**PROVIDED RECORDS:**
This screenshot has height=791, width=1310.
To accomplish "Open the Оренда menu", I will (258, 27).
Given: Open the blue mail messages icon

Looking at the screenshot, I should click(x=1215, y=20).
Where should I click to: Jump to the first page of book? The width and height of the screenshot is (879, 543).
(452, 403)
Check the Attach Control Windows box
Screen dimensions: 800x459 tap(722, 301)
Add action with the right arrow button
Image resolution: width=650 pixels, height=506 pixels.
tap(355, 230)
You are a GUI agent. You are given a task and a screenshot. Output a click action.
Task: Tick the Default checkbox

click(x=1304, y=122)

**WHAT THE TASK REQUIRES:** An exact repeat of the whole listing above is needed; write it out now.

**TASK SOLUTION:**
This screenshot has height=791, width=1310.
To accomplish "Open the Оренда menu", I will (258, 27).
Given: Open the blue mail messages icon

Looking at the screenshot, I should click(x=1215, y=20).
Where should I click to: Jump to the first page of book? The width and height of the screenshot is (879, 543).
(452, 403)
Check the Attach Control Windows box
Screen dimensions: 800x459 tap(722, 301)
Add action with the right arrow button
Image resolution: width=650 pixels, height=506 pixels.
tap(355, 230)
You are a GUI agent. You are given a task and a screenshot. Output a click action.
Task: Tick the Default checkbox

click(x=1304, y=122)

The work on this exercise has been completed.